Dozens of MPs warned the Chancellor of the Exchequer that ending the freeze on petrol duty because of the country’s environmental commitments will hurt the working-class voters who put the Conservatives into government.
The 36 backbenchers led by Robert Halfon have penned a letter saying they are “very concerned” by Rishi Sunak’s reported proposal to unfreeze fuel tax which would see the cost of petrol and diesel rise by two pence a litre. The letter was signed by senior Brexiteer Tories Sir Iain Duncan Smith, David Davis, and former transport secretary Chris Grayling.
The letter, delivered to the Treasury before the chancellor presents the budget on Wednesday, warned against “whacking normal folk hard with higher taxes on fuel” for the sake of environmentalism.
Mr Halfon told The Telegraph: “Fuel duty hits working people more than anyone else because people depend on their cars.”

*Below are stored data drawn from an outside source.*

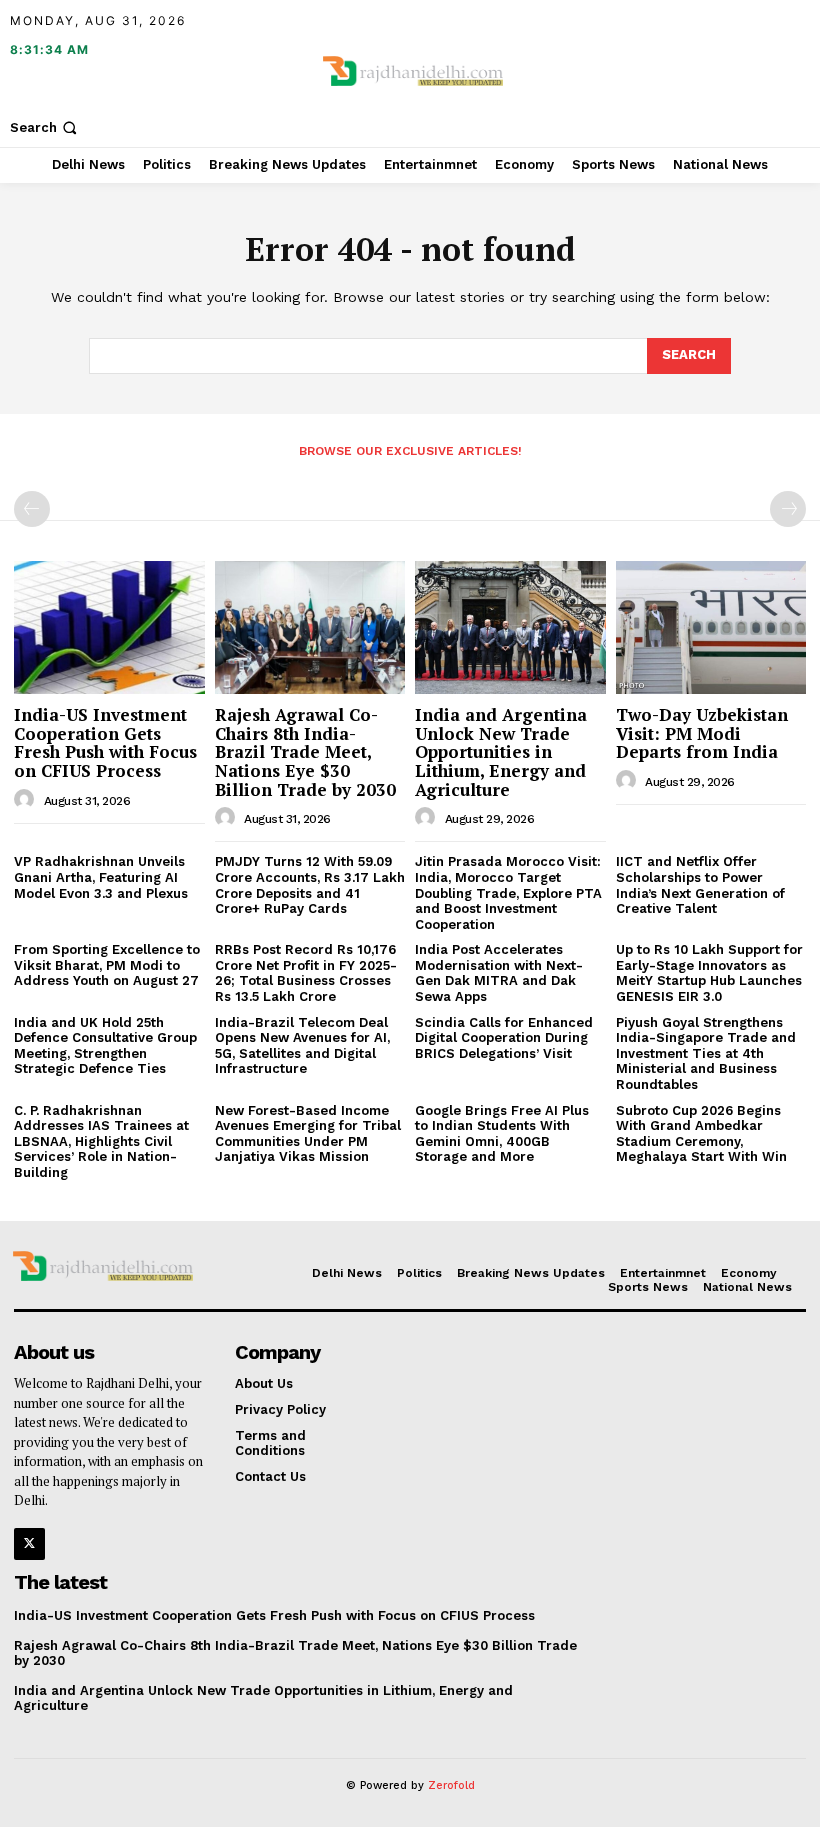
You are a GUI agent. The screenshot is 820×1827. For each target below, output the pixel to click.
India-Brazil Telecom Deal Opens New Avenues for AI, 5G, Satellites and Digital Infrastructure (302, 1046)
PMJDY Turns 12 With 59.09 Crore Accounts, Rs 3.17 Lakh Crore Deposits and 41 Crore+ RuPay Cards (310, 885)
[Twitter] (29, 1543)
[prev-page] (32, 509)
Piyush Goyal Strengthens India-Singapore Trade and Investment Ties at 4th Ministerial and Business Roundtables (706, 1053)
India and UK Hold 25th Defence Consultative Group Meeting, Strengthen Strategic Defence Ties (105, 1046)
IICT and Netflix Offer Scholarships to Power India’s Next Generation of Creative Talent (700, 885)
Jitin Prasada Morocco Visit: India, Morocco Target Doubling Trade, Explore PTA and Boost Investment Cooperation (508, 892)
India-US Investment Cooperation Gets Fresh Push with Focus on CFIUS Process (105, 742)
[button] (45, 127)
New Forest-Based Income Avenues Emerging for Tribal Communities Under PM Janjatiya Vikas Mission (308, 1134)
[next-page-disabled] (788, 509)
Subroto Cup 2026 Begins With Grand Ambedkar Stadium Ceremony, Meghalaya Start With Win (701, 1134)
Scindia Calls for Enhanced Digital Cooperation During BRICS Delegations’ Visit (504, 1038)
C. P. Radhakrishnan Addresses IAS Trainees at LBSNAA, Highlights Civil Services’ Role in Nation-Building (101, 1141)
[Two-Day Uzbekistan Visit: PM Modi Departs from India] (711, 627)
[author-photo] (27, 800)
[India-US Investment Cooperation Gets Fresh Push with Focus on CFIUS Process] (109, 627)
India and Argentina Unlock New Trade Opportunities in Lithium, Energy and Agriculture (501, 752)
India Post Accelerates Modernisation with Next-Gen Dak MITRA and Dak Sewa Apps (499, 973)
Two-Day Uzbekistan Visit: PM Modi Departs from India (702, 733)
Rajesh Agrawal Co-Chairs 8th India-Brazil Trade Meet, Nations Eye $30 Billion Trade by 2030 (305, 752)
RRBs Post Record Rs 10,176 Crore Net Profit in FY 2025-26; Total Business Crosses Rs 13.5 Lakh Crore (306, 973)
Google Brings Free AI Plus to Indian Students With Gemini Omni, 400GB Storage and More (502, 1134)
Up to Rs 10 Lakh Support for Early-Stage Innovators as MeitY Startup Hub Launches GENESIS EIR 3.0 (709, 973)
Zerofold (451, 1785)
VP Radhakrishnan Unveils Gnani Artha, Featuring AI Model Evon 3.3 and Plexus (101, 877)
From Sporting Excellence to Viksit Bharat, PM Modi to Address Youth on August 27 (107, 965)
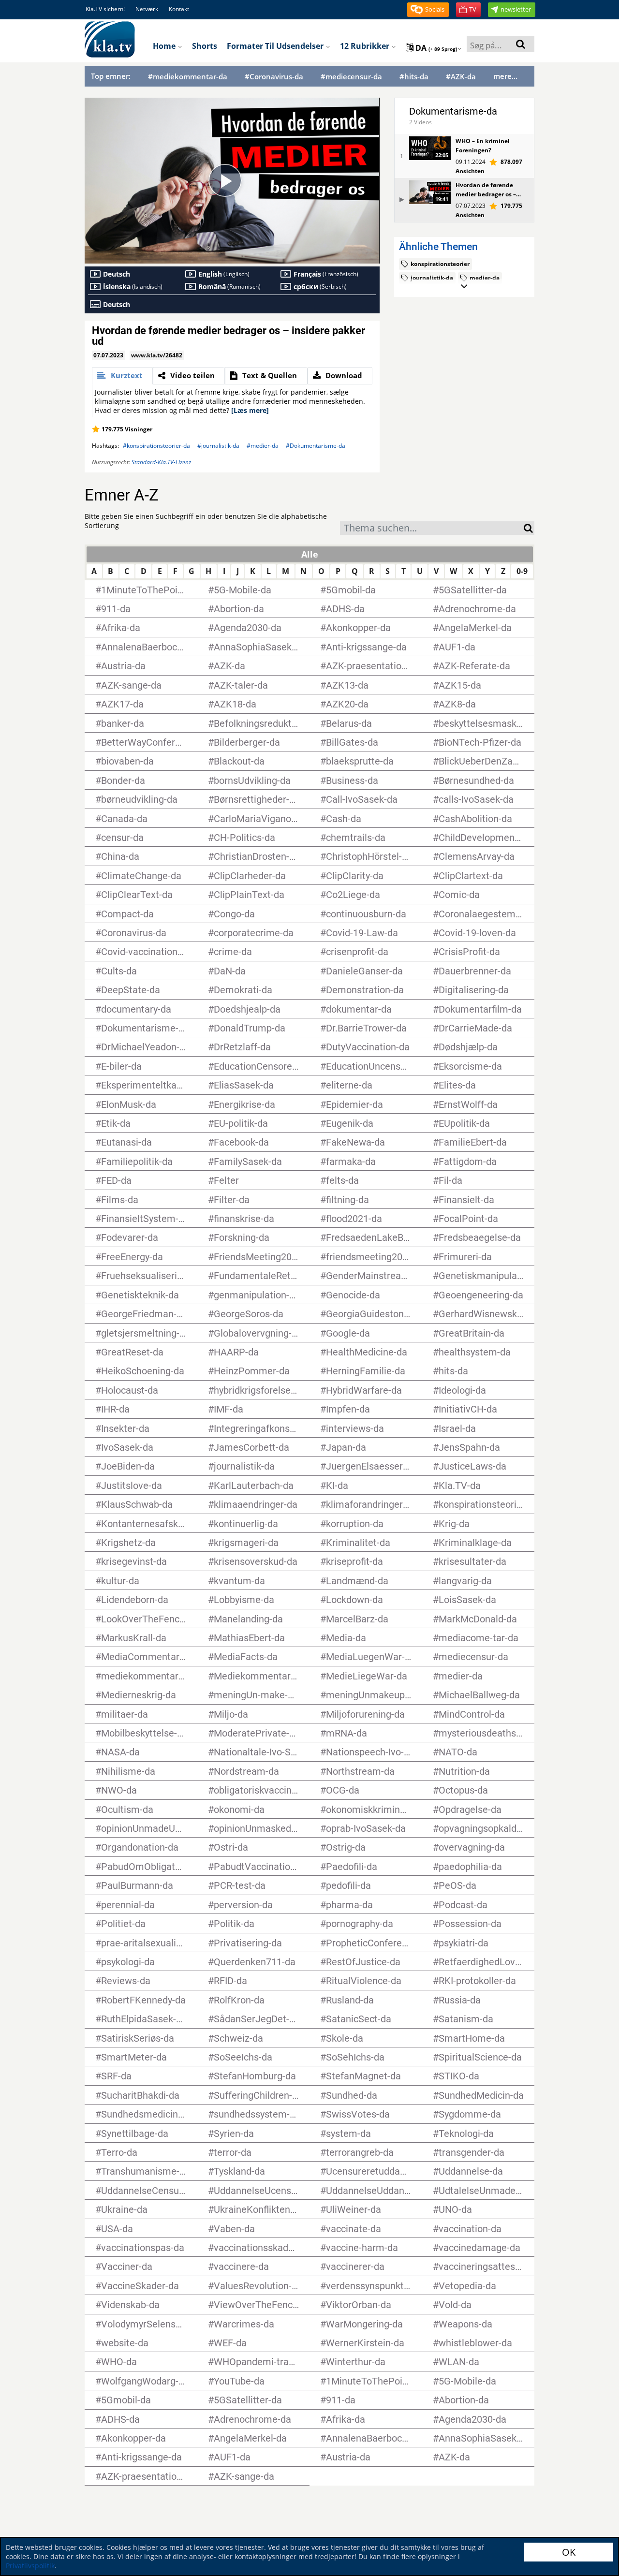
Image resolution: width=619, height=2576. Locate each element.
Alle (309, 554)
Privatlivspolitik (30, 2565)
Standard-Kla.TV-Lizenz (161, 462)
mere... (505, 76)
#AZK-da (461, 76)
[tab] (122, 375)
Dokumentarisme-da (453, 111)
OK (568, 2552)
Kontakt (179, 9)
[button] (428, 9)
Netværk (146, 9)
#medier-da (263, 446)
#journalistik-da (218, 446)
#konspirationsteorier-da (156, 446)
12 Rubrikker (365, 46)
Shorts (204, 46)
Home (165, 46)
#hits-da (413, 76)
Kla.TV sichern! (105, 9)
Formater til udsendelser (276, 46)
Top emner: (111, 76)
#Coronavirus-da (274, 76)
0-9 (522, 571)
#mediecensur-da (351, 76)
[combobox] (432, 528)
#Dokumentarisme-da (315, 446)
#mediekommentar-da (187, 76)
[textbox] (432, 529)
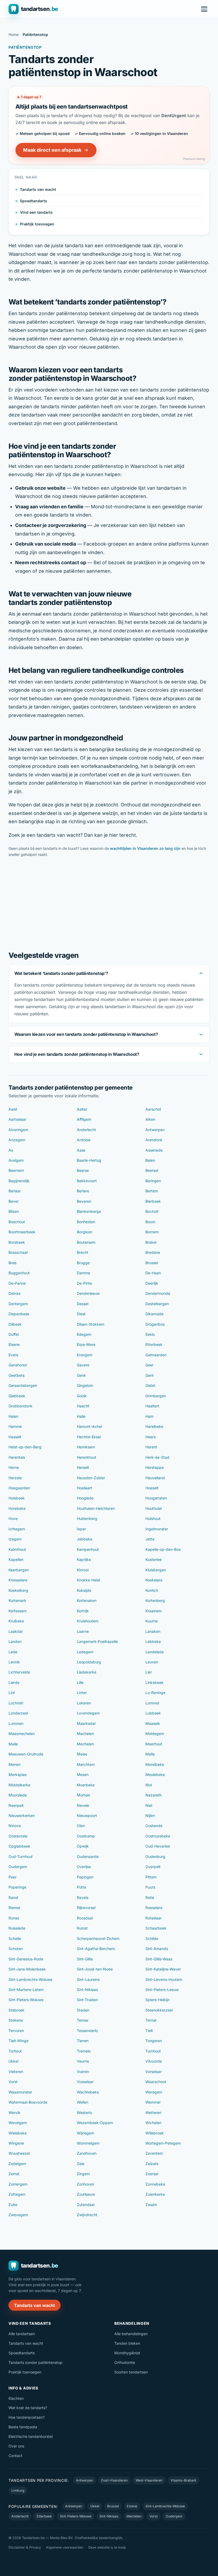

He added: “Boris Johnson said during the election that there were no plans to raise fuel duty because he understood it has such a huge impact on people on low incomes. People trusted him on that.
“This Government isn’t just about Brexit, it’s about being the workers’ party. It doesn’t matter whether you’re blue collar or white collar — everyone will face the hit of a fuel duty rise.”
A poll by Fair Fuel UK revealed that nearly two-thirds (65 per cent) of Red Wall voters who lent their support to the Conservatives would not vote Tory again if Sunak and Johnson raised taxes on vehicle fuel.
The notionally conservative government has adopted a number of left-wing environmentalist positions since being returned to power in December, with Breitbart London’s James Delingpole predicting that the Johnson government’s commitment to ‘net zero’ is “the new Remain” and will “destroy Boris’s Johnson’s administration in the way that Brexit destroyed David Cameron’s”. Delingpole wrote:
…Net Zero is the new Remain. The liberal elite who fought so hard to stop Brexit happening have now retreated to their second line of defence: the so-called ‘Climate Emergency’.
It will enable the Remain Establishment to do much the same thing it did when Britain was a member of the European Union: reward cronies; increase regulation; bump up prices; restrict freedoms; spend like a drunken sailor; crush the little people.
Sunak’s budget is likely to be replete with environmentalist provisions — coming at the cost of taxpayers — given the chancellor’s preview of the document when he tweeted this weekend: “Reaching net zero and ensuring we protect our natural environment. #Budget2020 is four days away.”
Mr Sunak was mercilessly ratioed in the comments with remarks from angry Britons over the government’s plans to take their power granted through the hard-won trust of working-class Brexiteers and handing it to green-progressive policymakers.